# Muddy Corduroy



## moonlightpedalbuilds (Oct 26, 2019)

I find my Corduroy too muddy and bass-y. Can I change something here to cut out bass frequencies? I also want more range on my high pass filter.


----------



## Flying (Oct 26, 2019)

I came across this the other day: https://www.thegearpage.net/board/i...ler-velvet-love-it-or-leave-it.1489711/page-2

Post 29


----------



## moonlightpedalbuilds (Oct 26, 2019)

Flying said:


> I came across this the other day: https://www.thegearpage.net/board/i...ler-velvet-love-it-or-leave-it.1489711/page-2
> 
> Post 29



Remove C18 2n2 cap. Nice! I also increased the R2 1k resistor going into the bottom 1st stage just to keep up with my active pups.


----------



## Chuck D. Bones (Oct 26, 2019)

If you want to reduce the mud, that usually involves cutting the bass going into the distortion stage.  
If you want to cut the bass in the BIG channel, reduce C7 or C8.  Try a 10x reduction and try them one at a time.
If you want to cut the bass in the TIGHT channel, reduce C1 to 10nF.  If that's too much cut, then try 22nF.

How much did you increase R2?  Another way to lower the gain of the BIG channel is to increase R11.  If you go more than about 2.2K, you'll need to increase R8.  The voltage on Q1-C should be approx 4.5V.

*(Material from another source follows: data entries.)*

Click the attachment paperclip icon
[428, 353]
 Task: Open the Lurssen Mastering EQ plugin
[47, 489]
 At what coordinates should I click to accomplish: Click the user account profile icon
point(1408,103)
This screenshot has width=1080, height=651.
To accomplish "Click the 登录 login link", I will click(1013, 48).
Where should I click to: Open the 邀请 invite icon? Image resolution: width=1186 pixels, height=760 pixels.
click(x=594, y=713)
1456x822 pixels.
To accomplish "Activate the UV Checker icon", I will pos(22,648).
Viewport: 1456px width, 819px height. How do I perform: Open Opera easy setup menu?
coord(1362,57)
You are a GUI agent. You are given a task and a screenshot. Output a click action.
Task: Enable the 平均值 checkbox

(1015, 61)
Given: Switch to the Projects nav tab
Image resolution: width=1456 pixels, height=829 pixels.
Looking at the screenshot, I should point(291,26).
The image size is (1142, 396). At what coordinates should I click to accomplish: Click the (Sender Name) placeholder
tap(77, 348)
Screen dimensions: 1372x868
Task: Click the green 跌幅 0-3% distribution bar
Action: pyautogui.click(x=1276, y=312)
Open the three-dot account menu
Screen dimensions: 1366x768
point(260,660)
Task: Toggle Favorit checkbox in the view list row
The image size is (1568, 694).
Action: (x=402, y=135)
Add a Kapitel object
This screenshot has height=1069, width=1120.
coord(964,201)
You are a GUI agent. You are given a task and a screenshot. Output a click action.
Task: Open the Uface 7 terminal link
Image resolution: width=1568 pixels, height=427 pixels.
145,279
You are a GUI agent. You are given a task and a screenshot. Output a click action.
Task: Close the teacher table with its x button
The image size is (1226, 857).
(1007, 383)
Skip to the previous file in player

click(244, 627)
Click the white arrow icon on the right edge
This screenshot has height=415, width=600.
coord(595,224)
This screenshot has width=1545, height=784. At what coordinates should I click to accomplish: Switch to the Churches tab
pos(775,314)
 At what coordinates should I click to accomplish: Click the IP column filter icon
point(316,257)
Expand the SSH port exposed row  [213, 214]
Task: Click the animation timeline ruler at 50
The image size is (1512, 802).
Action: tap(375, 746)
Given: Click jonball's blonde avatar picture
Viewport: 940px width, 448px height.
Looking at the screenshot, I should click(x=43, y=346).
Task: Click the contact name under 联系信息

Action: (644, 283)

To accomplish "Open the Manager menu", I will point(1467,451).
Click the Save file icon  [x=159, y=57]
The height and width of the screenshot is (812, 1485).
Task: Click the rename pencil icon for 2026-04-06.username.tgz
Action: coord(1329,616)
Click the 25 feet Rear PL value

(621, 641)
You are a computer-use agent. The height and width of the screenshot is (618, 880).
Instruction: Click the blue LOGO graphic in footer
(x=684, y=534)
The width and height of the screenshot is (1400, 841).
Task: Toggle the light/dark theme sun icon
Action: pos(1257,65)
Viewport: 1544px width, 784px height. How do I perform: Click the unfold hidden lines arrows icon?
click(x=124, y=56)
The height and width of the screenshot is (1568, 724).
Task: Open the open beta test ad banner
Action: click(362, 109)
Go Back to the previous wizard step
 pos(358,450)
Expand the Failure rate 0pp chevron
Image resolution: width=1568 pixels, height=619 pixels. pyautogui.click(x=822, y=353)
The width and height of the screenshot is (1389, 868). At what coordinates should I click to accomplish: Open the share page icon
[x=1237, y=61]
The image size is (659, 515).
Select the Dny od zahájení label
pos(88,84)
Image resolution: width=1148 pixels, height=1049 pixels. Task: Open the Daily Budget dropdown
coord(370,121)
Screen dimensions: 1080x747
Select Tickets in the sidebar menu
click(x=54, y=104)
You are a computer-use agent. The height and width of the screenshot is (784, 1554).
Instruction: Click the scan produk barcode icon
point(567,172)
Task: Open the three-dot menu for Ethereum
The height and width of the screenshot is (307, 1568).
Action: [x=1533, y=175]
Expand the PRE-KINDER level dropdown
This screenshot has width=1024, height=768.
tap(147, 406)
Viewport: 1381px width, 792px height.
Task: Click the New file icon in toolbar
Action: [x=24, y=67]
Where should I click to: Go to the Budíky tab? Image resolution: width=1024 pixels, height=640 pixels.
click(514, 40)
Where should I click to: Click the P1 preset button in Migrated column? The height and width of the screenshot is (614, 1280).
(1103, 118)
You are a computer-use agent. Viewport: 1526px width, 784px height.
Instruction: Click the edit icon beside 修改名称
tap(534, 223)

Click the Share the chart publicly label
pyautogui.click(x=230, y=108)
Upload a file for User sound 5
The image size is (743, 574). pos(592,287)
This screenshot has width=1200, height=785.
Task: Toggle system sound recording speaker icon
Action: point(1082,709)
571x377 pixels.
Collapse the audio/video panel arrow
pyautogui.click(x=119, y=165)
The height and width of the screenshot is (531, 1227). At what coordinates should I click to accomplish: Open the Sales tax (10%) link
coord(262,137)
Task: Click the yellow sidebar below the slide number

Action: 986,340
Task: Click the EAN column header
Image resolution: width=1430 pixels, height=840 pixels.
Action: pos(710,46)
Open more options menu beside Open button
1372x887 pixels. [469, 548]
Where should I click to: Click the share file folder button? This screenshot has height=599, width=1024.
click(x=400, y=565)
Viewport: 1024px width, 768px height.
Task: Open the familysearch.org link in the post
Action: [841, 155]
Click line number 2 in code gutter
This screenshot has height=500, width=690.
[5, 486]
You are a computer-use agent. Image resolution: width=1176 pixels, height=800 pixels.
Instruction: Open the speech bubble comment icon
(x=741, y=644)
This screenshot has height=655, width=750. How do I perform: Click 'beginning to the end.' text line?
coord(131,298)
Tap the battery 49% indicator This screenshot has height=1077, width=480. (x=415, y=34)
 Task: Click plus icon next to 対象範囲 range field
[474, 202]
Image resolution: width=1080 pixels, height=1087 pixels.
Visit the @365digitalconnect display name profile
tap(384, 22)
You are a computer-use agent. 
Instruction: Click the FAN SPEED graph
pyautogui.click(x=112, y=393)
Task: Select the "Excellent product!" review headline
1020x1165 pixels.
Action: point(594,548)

Have you tried tweaking the trimpots for best sound?


----------



## Chuck D. Bones (Oct 26, 2019)

I got mine out and played it a bit.  Hmmm.  There is much darkness in this pedal.  




C5, R4 & R5 roll-off the Tight channel treble at 1.2KHz.  C10, R10 & R12-R14 roll-off the Big channel treble at 975Hz.  Cutting C5 and/or C10 in half extends the bandwidth before the JFET distortion stages by an octave.  
With the BRIGHT control all the way up, C19 R26, R27 and the BRIGHT pot roll-off the treble at 490Hz.  The BRIGHT control affects the treble cut above 1KHz.  Deleting C18 only has an effect above 7KHz.  If you want to brighten up the signal after the distortion, then C19 is the capacitor to change.  Cutting C19 in half moves the initial roll-off out to 1KHz and the BRIGHT control range out to above 2KHz.  If that's still not bright enough, _then _delete C18.
Not sure yet if I'm going to mod mine or not.


----------



## moonlightpedalbuilds (Oct 26, 2019)

I already got the trimpots dialed in. Removing C18 did the trick for now. I will see if it holds up on a gig environment.


----------